FDA Points to Precedent in Abortion Pill Case Before Justices

The Food and Drug Administration is urging the US Supreme Court to undo a lower court decision that could limit access to the abortion medication mifepristone, arguing the doctors and groups behind the litigation have no right to sue.

Docketed Tuesday, the arguments come in the first brief the FDA filed with the court since the justices agreed to hear the case. The agency asked the justices to take the case after the US Court of Appeals for the Fifth Circuit blocked FDA decisions in 2016 and thereafter that expanded access to mifepristone.

Key to the government’s appeal is whether the physicians and groups behind the suit have standing to sue under Article III of the US Constitution. In the FDA’s telling, these groups “do not prescribe mifepristone, and FDA’s approval of the drug does not require them to do or refrain from doing anything,” and therefore they shouldn’t be able to carry on the litigation.

The brief said the lower court suspensions of the FDA’s decisions on the drug “would upend the regulatory regime for mifepristone, with disruptive consequences for FDA, mifepristone’s sponsors, and women who need access to the drug.”

A Fifth Circuit panel found in August 2023 that FDA decisions on mifepristone, like permitting its use later in pregnancy and allowing the drug to be mailed to patients, were unlawful and should be cut down.

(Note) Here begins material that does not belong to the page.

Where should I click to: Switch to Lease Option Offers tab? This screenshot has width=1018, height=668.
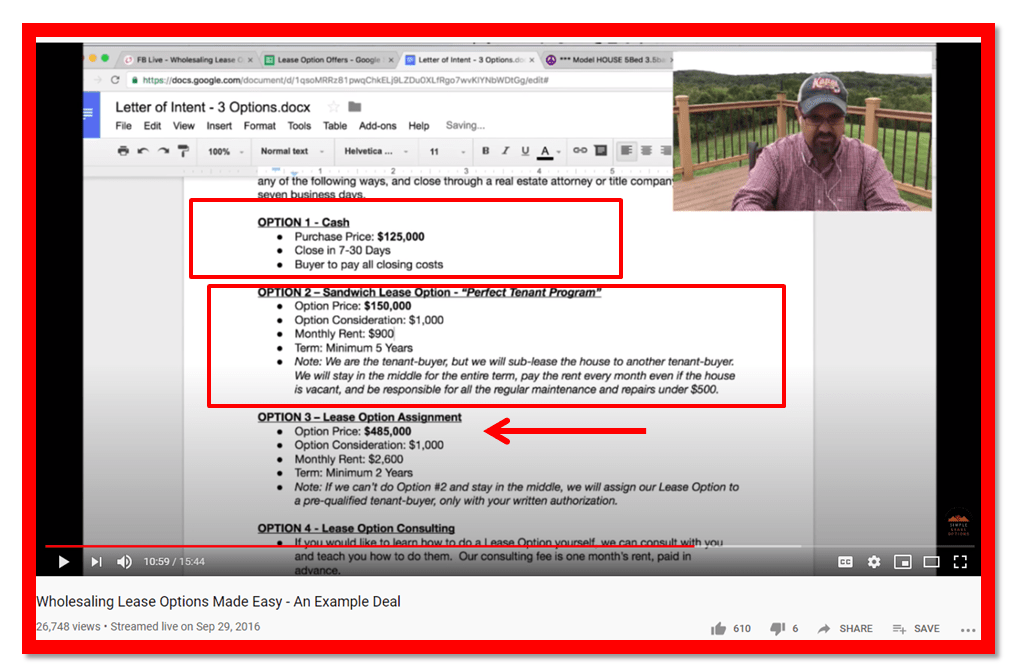tap(327, 60)
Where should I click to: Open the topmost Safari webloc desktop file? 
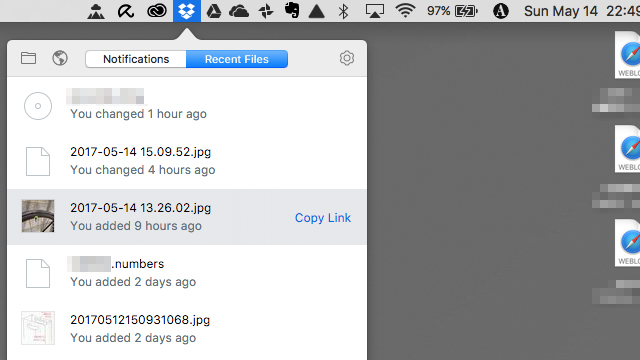pyautogui.click(x=628, y=55)
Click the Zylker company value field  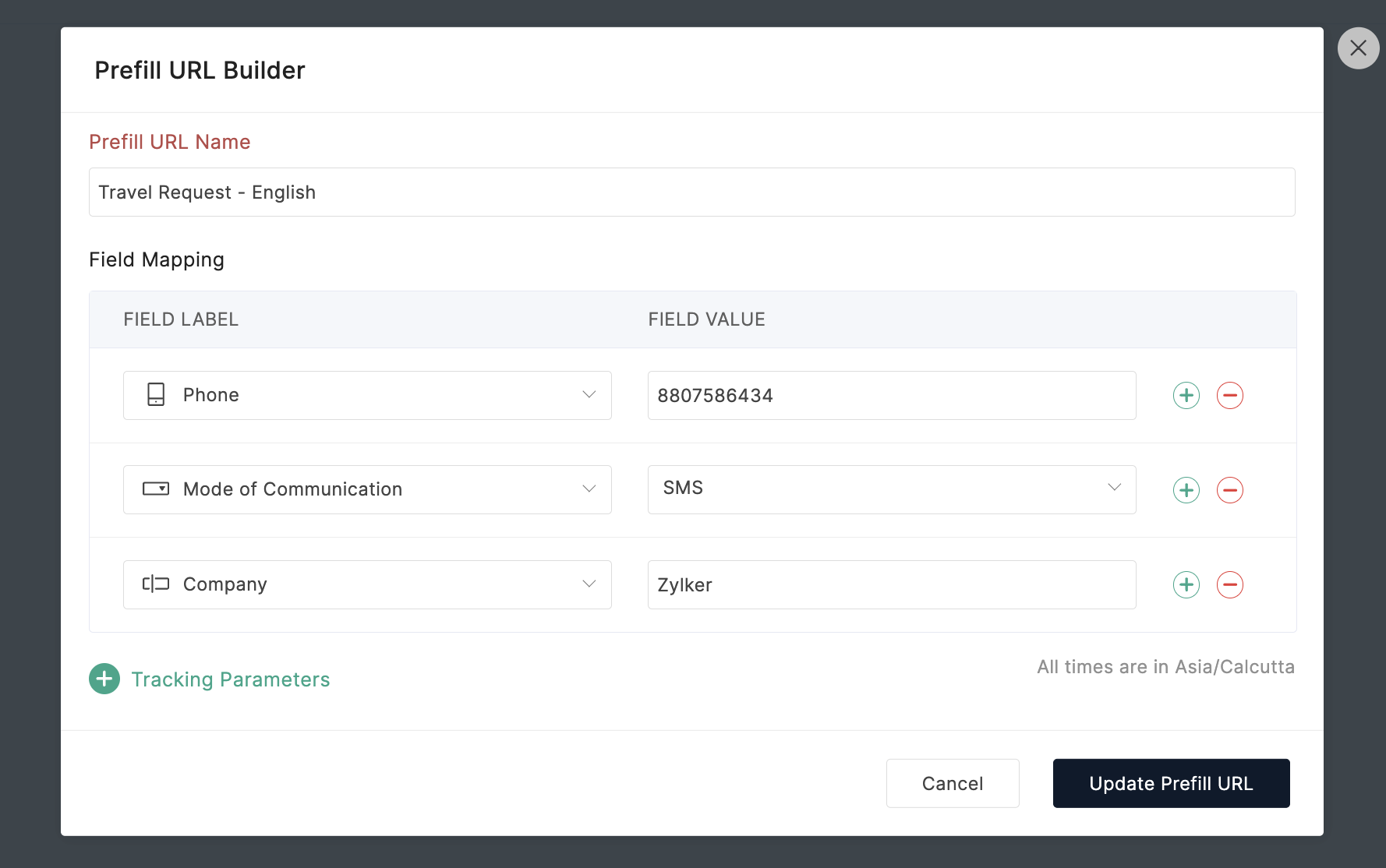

The Fifth Circuit reached its “unprecedented result through a series of errors that contradict this Court’s precedents and violate black-letter Article III and administrative-law principles,” the government said.

Danco Laboratories LLC, the drugmaker behind the name-brand mifepristone drug Mifeprex, is challenging the Fifth Circuit decision alongside the government and also filed a brief.

In its brief, the drugmaker argues the physicians lack standing, writing that their “speculative claims of injury to unknown association members based on attenuated chains of unknown third parties’ actions and circumstances satisfy none of the Article III standing requirements.”

Danco also argued that the groups “presented no valid basis to enjoin FDA’s reasonable and reasonably explained decision to modify requirements related to mifepristone’s use in 2016 and 2021.”

“The questions presented are not hard under existing precedent. They do not ask the Court to wade into a politically charged debate around abortion. The same rules govern here that govern any challenge to agency action by any plaintiff. This Court’s precedents therefore make short work of this case,” Danco said.

The case is FDA v. All. for Hippocratic Med., U.S., No. 23-235, brief filed 1/23/24.